Taking all levels of government into account, Colorado is second, behind Delaware. The difference is that the amount of money collected by the federal government in a state usually differs from the amount of money spent by the federal government in a state.

That transfer of funds is far more extensive in Canada, with the startling result that only Alberta earns a place in the respectable middle, while the other provinces occupy nine of the bottom 10 places, along with chronically depressed West Virginia. In wealth, Ontario -- "normally considered Canada's industrial heartland," is poorer than all of the states except West Virginia and Missisippi.

"Canada's fiscal federalism," the report explains, "transfers money from rich provinces to poor ones," and since economic freedom encourages economic growth, it "in effect transfers money from relatively free provinces to relatively unfree provinces." That in turn creates perverse incentives for politicians, since if they limit economic growth they get more money from the government in Ottawa and they control that money.

Stronger private economic growth, on the other hand, benefits other people and reduces politicians' power and influence.

Fewer measures of economic freedom are available to test the differences between states than between nations, but the ones selected are plausible, and perhaps more important, the way they are implemented has been refined over the years during which the national rankings have been compiled.

The measures fall into three areas, each of which carries equal weight in the rankings, and within each area each measure is weighted equally. One could argue that the weightings should be different, but only on subjective grounds, and anyway, the data have been tested for a variety of different weightings, and the outcomes change very little.


The areas are:

* "Size of government," which includes general consumption expenditures by government as a percentage of gross domestic product, and transfers and subsidies as a percentage of GDP;

* "Takings and discriminatory taxation," which includes total governments' revenue from their own sources as a percentage of GDP; top marginal income tax rate and the income threshold at which it applies; indirect tax revenue as a percentage of GDP and sales taxes collected as a percentage of GDP;

* "Labor market freedom," which includes minimum wage legislation; government employment as a percentage of total state or provincial employment; occupational licensing, and union density.

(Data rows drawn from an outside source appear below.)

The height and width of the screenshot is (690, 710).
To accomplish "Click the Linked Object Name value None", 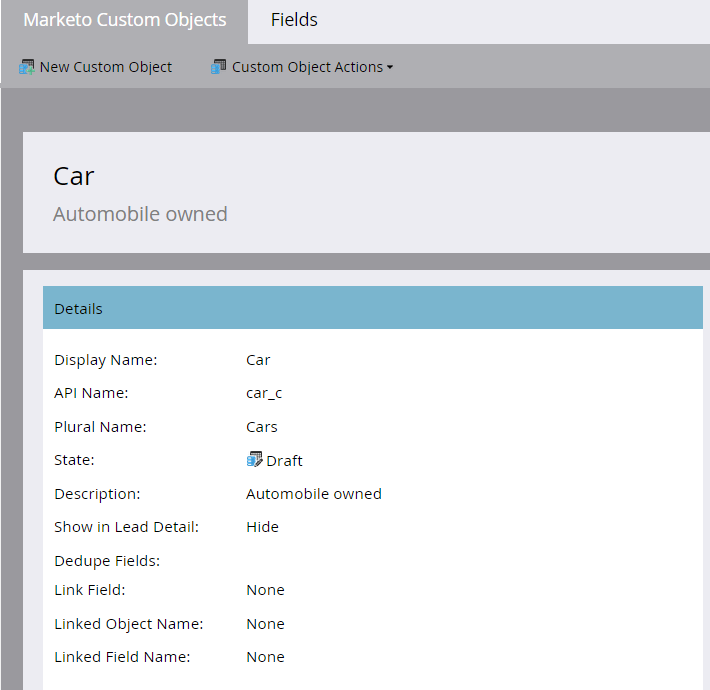I will [x=265, y=624].
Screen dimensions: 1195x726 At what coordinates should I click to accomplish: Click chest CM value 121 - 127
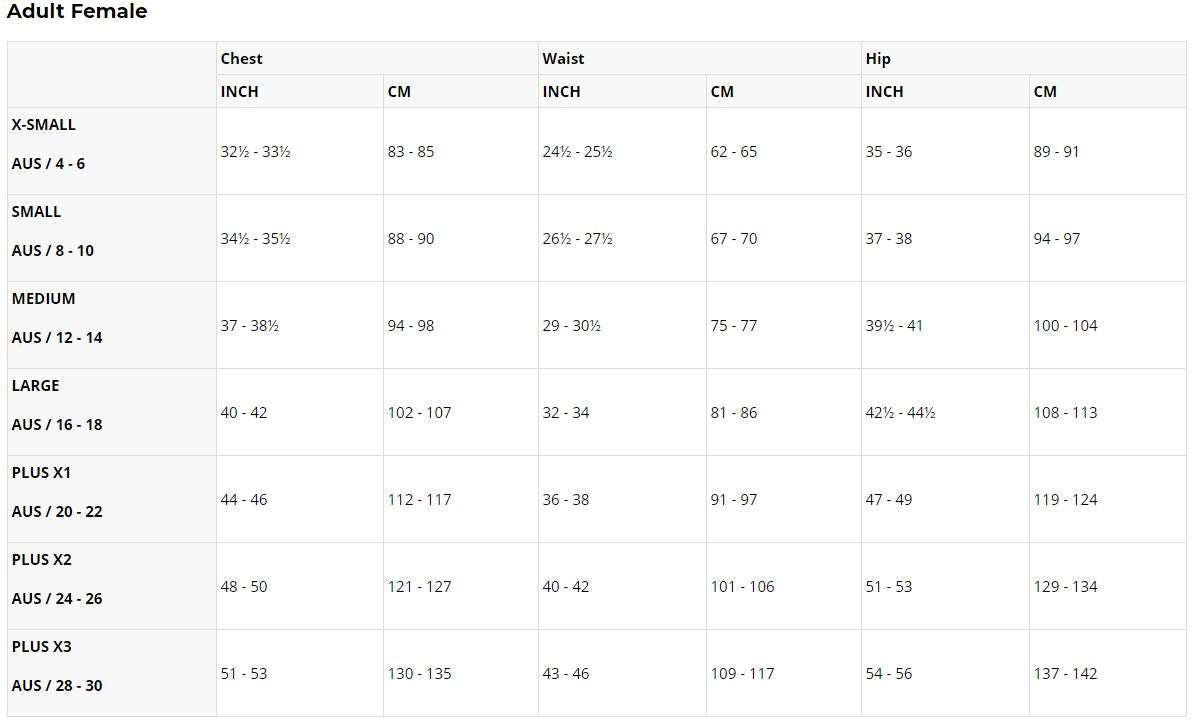pyautogui.click(x=420, y=587)
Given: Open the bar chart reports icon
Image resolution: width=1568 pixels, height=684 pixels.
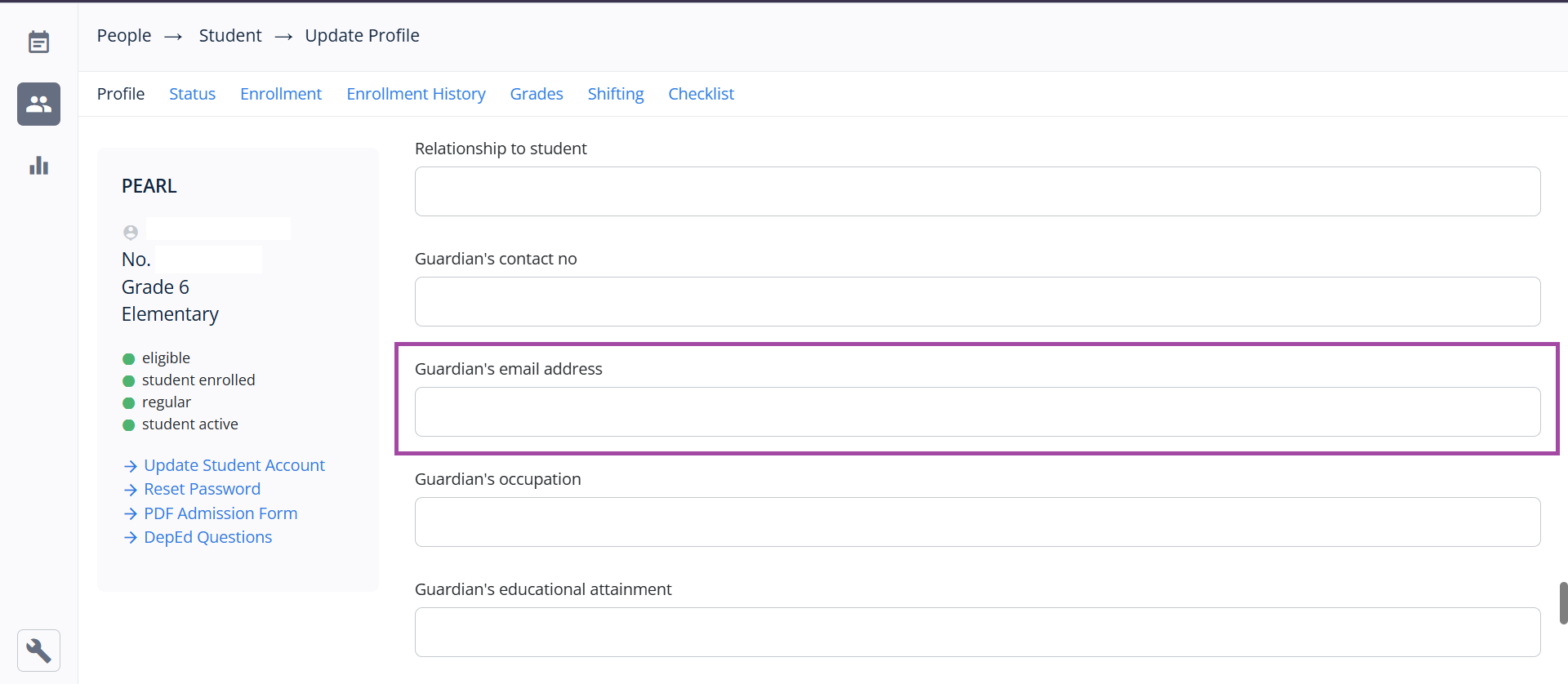Looking at the screenshot, I should [38, 166].
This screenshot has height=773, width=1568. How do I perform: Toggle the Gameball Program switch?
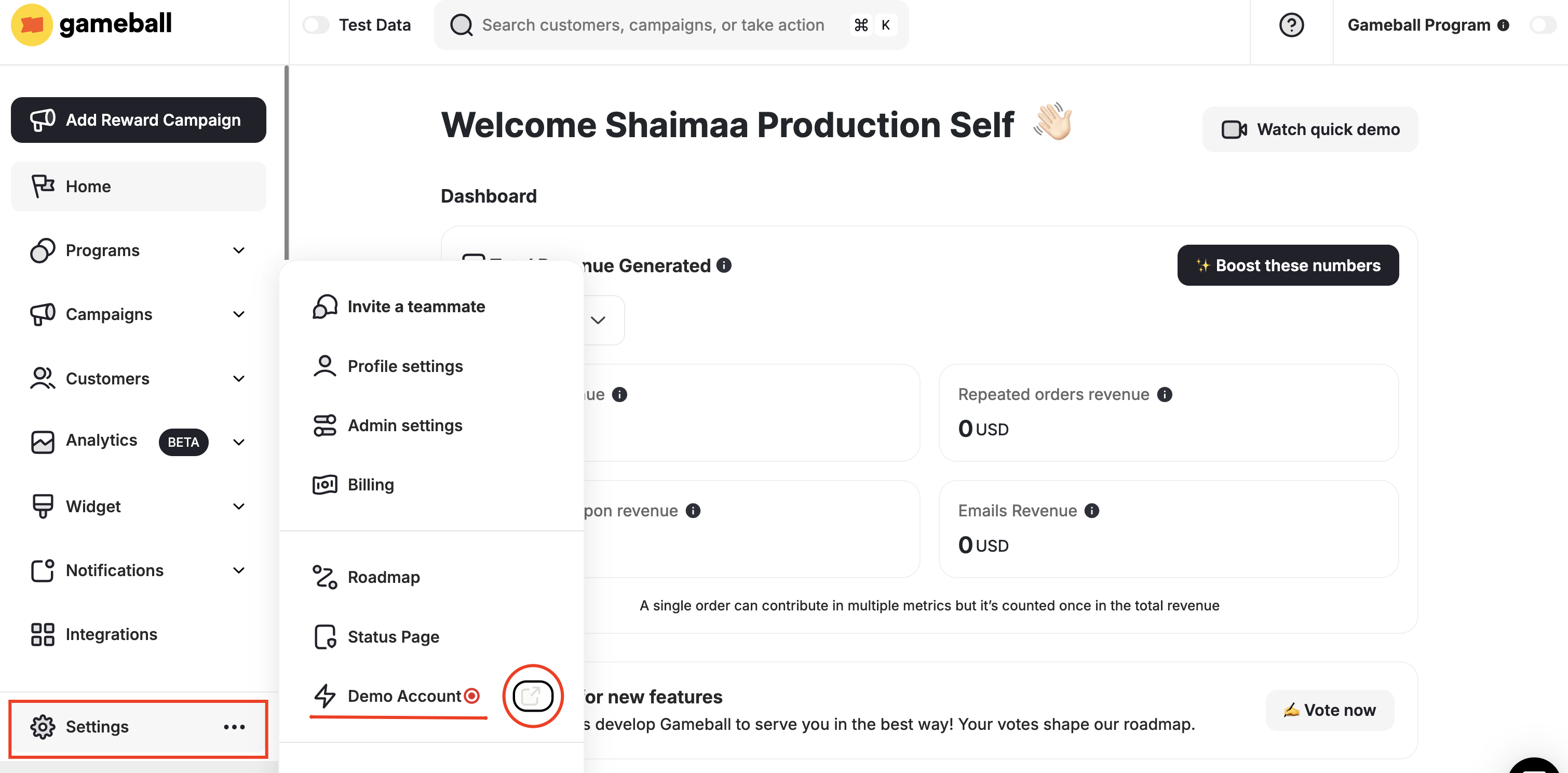[1543, 25]
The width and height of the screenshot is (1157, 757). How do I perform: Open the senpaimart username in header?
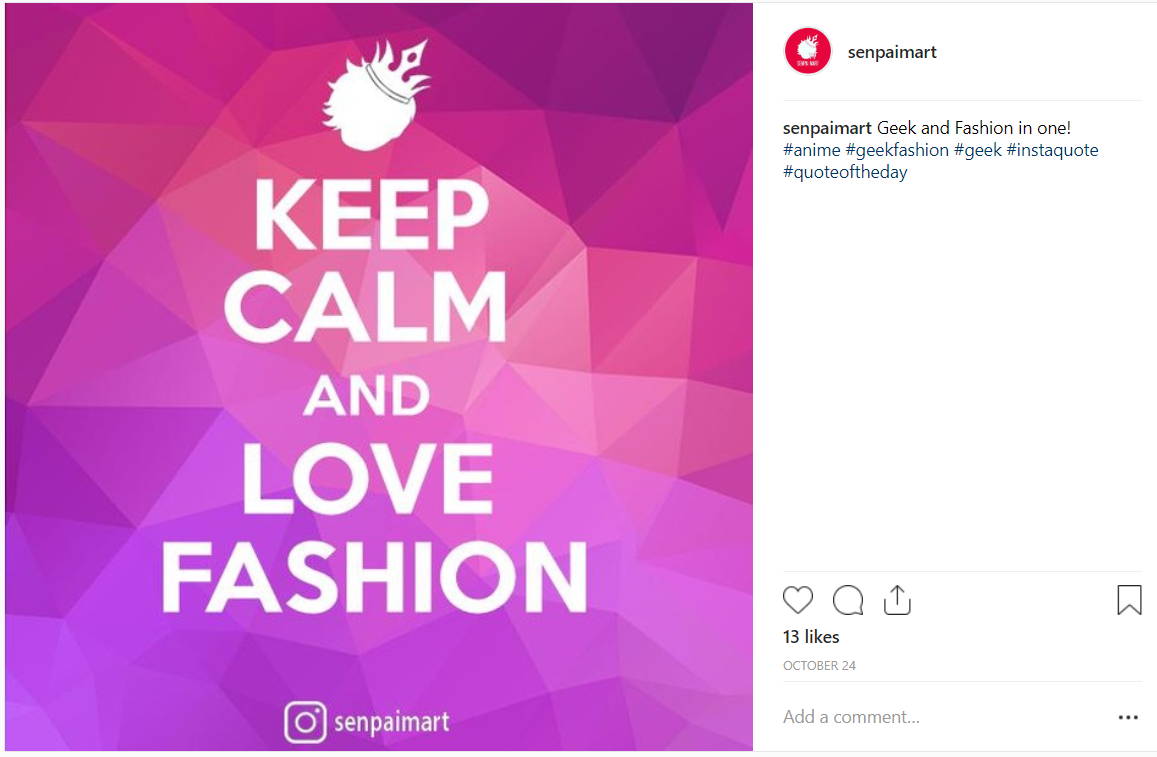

Does it matter? Yes, indeed. Average per capita income for the bottom quintile on the all-government scale is about $21,000; in the top quintile, it is almost $37,000. There are exceptions -- the plot of economic freedom against income is quite scattered -- but the correlation is clear. In fact the correlation between growth of income and increases in freedom is even stronger, which is important because states often change their economic policies significantly when they change administrations, and the results are evident quickly enough to be significant even on politicians' time scales.

Ten states, including Colorado, have been consistently in the top third for two decades, 1981-2001. During that time, the U.S. per capita income went up by 34 percent; in those top-rated states, it went up 43 percent. In the bottom third, it went up only 17 percent.

True, the last couple of years have been rough in Colorado. But they could have been much, much worse.